In my opinion the record clearly shows that the plaintiff was deprived of that fair trial to which he was entitled. He is entitled to reasonable compensation for his services. It was not his duty to secure a conviction of Mr. Shutler, unless the evidence warranted a conviction, and it was his duty only to assemble the evidence and present it to the proper tribunal to take all necessary steps to see that a conviction was had, if the evidence would justify a conviction.
To permit the one prosecuted to take the witness stand and testify that his prosecution was unnecessary, in my opinion, is a perversion of justice. The question as to whether or not the prosecution was necessary was foreclosed by the final order of the district court appointing the plaintiff to prosecute the accusation and directing him to do so. From that time on there was no question in the cause as to whether or not the prosecution was necessary.

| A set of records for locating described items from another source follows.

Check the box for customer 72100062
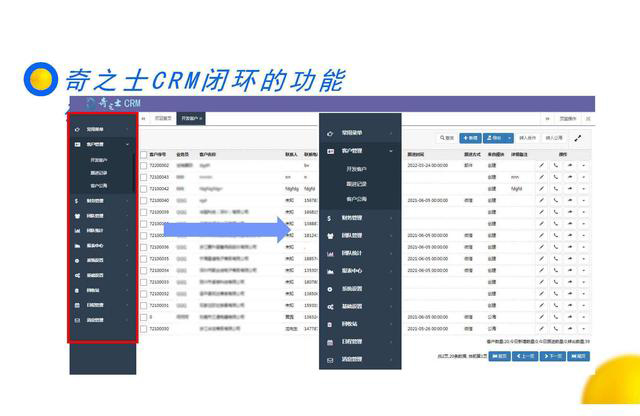The height and width of the screenshot is (416, 640). tap(143, 164)
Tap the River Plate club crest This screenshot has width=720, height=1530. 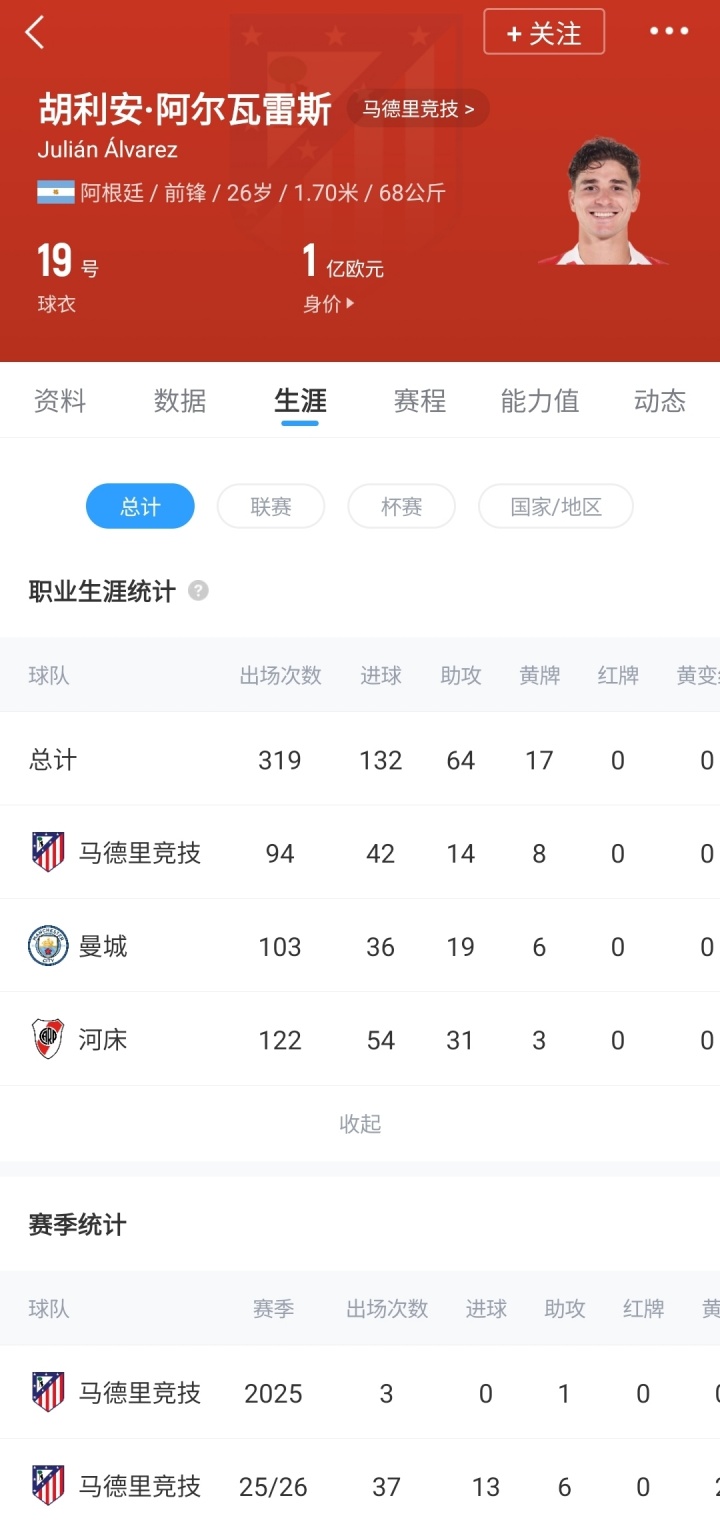[48, 1039]
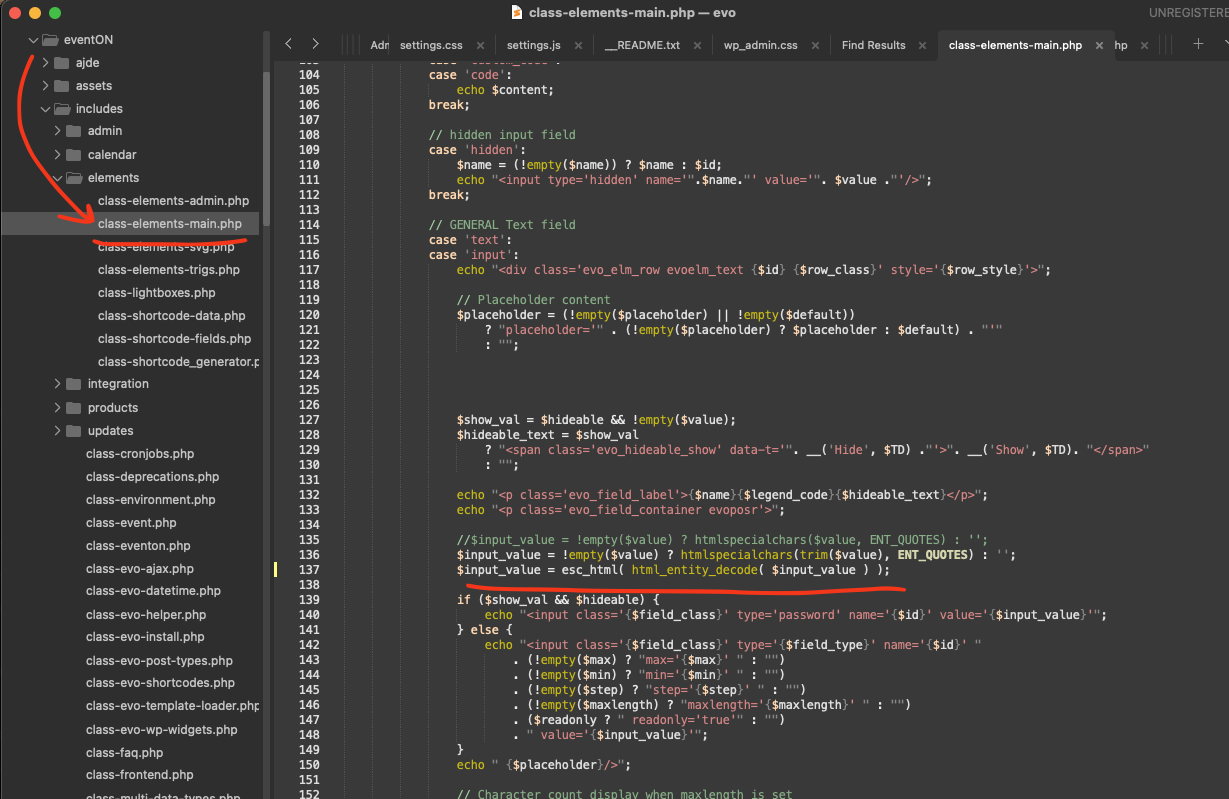Expand the integration folder
This screenshot has height=799, width=1229.
(57, 384)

A jury might well consider that an attorney appointed to prosecute an accusation against a county attorney had conferred no benefit whatever on the county and thus defeat the right of a public prosecutor to compensation for his services rendered.
In my opinion this cause should have been tried on the theory hereinabove announced and that for the action of the defendant in permitting Mr. Shutler to conduct himself in this case, as this record shows he conducted himself, the cause should be reversed for a new trial.
Note. — See under (2) 2 Rawle C. L. p. 194, 202; R. C. L. Perm. Supp. p. 368, 376.